The Doge’s Palace and the Basilica show the wear of the centuries. Being on an island all of Venice is sinking. 

The deteriorating condition and the actual sinking downwards of the buildings is continual and the Venetians have major projects in place attempting to stop the sinking and/or repair the damage.  In addition, the city floods when the tide and storms combine in a certain way. It used to be a rare occurrence but it now happens every year in October and November. As we walked about the city we often passed sacked platforms that serve as walkways during the flooding. Venice has also suffered several major floods and their marks can be seen on walls throughout the city.  The pillars that stand as part of the façade of the Doge’s Palace have sunk to the point  where their bases are barely visible.

Back to the hotel to begin packing for the trip to London the next day. One more stroll through St. Mark’s Square to listen to the music and hear the hourly bells. Listening and dancing to the bands prepared us for the final stint of packing.

Up early, took a final stroll along the waterfront before breakfast and before the hordes of tourists crowd it. We watched the many ‘infrastructure’ boats at work – everything that makes Venice work happens on the waterways, including ambulance service!

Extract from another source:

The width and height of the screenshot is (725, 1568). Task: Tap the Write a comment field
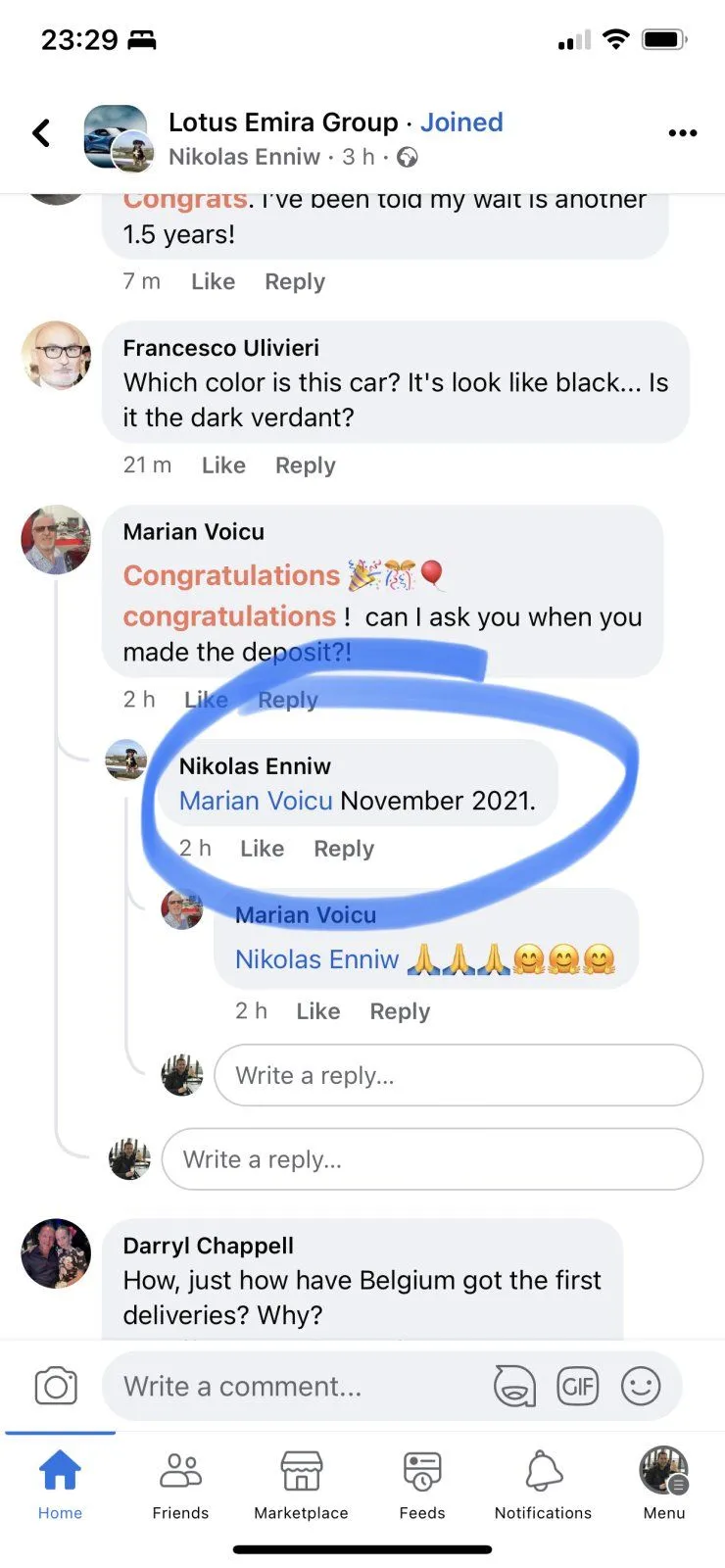294,1386
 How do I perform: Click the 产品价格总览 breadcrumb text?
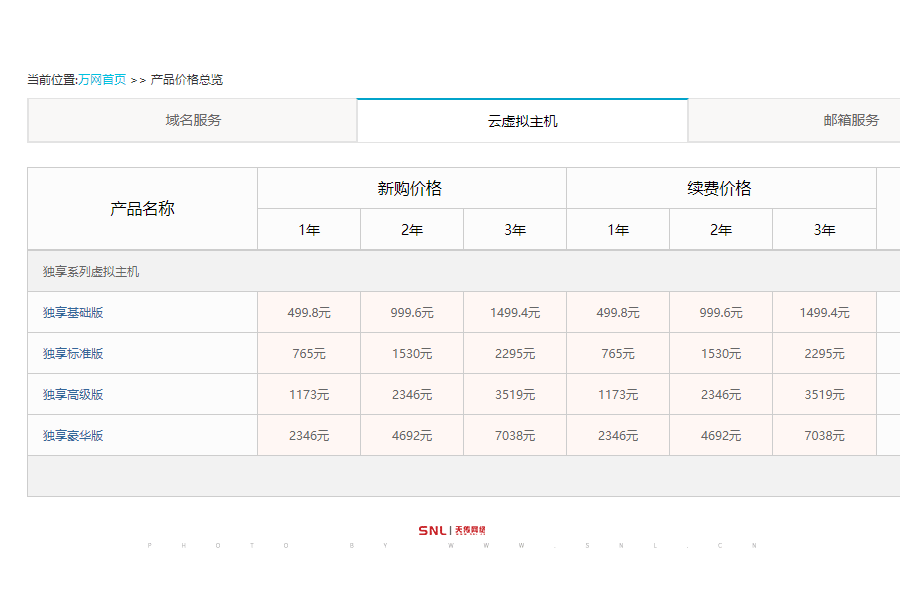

 At 9:15 the bellboy came for our luggage and we crossed over to the vaporetto stop where we would pick up the boat to the airport  which is located on the mainland. 

 

Checking in was fairly easy but the security checkpoint found a problem. While packing we had put the two bottles of Italian Brunello wine into a carry on to keep them safe, completely forgetting about the TSA regulations. Well – the authorities were very nice about it. They gave us the opportunity to go back to the ticket counter and check through the carry-on with the wine as baggage. They even stamped our boarding passes with a ‘priority’ marking so we would not have to wait in the long TSA line. After a short wait we were off to London.

Arriving at Gatwick, there was our friend, Ray Humby, waiting for us. The next day Ray and his wife, Val, drove us into the Kent countryside to a medieval home called Ightham Mote.It’s a superb, fully restored moated manor house dating from 1320.

 

The next day we visited the house that Charles Darwin purchased after returning from his adventures on “The Beagle.” It was here that he pondered and worked on his notes and wrote his book “The Origin f Species.”  We enjoyed lunch at a nearby pub that the Humby’s knew well. They had lived in the area before moving to Orpington nearer London.

Morning found us at Heathrow Airport before the sun was up. We wandered the shops, ate breakfast and then boarded an Air France plane to Paris where we would change planes and fly directly to LAX.

A long flight but we did have some terrific views of Greenland as we flew over the island. At LAX we caught the Airporter back to Ventura and there were Elaine and Eve waiting to greet us and welcome us home.

We found the Tuscan Italians warm and hospitable, the scenery gentle and soothing. We could not walk anywhere that was not thoroughly steeped in thousands of years of history and, if the old adage that “armies travel on its stomach” has any credence, Italian armies travelled well and contentedly. Venice is a charming city crumbling about one as you stroll its narrow lanes.

Italy will see us again and we will be returning to Tuscany. A most delightful trip.